▶ **Tasks**:
1. Translate this sentence from the railroad history below into Spanish: "The center section was finally completed in 1871."
2. According to the railroad history below, what is the present name of Hopefield, Arkansas?

▶ **Text shown**:

-=-=-

The Memphis and Little Rock Railroad was chartered in the U.S. state of Arkansas in 1853. The line ran from Hopefield, Arkansas (now West Memphis) on the east, to Huntersville (now North Little Rock, Arkansas) on the west. The eastern third was completed in 1858 and the western third was built by 1862. During the American Civil War, the Union Army seized control of the line and used the western section to supply its occupation force in Little Rock. The center section was finally completed in 1871. The railroad was subjected to frequent damage from floods and suffered from financial problems. It was sold in 1873, 1877, 1887, 1898, and 1900 before eventually becoming part of the Chicago, Rock Island and Pacific Railroad (Rock Island).

-=-=-

▶ **Record set**:
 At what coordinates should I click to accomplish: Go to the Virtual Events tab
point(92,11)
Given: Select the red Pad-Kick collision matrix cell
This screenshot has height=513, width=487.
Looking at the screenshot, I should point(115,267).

-=-=-

▶ **Task responses**:
1. La sección central se terminó finalmente en 1871.

2. West Memphis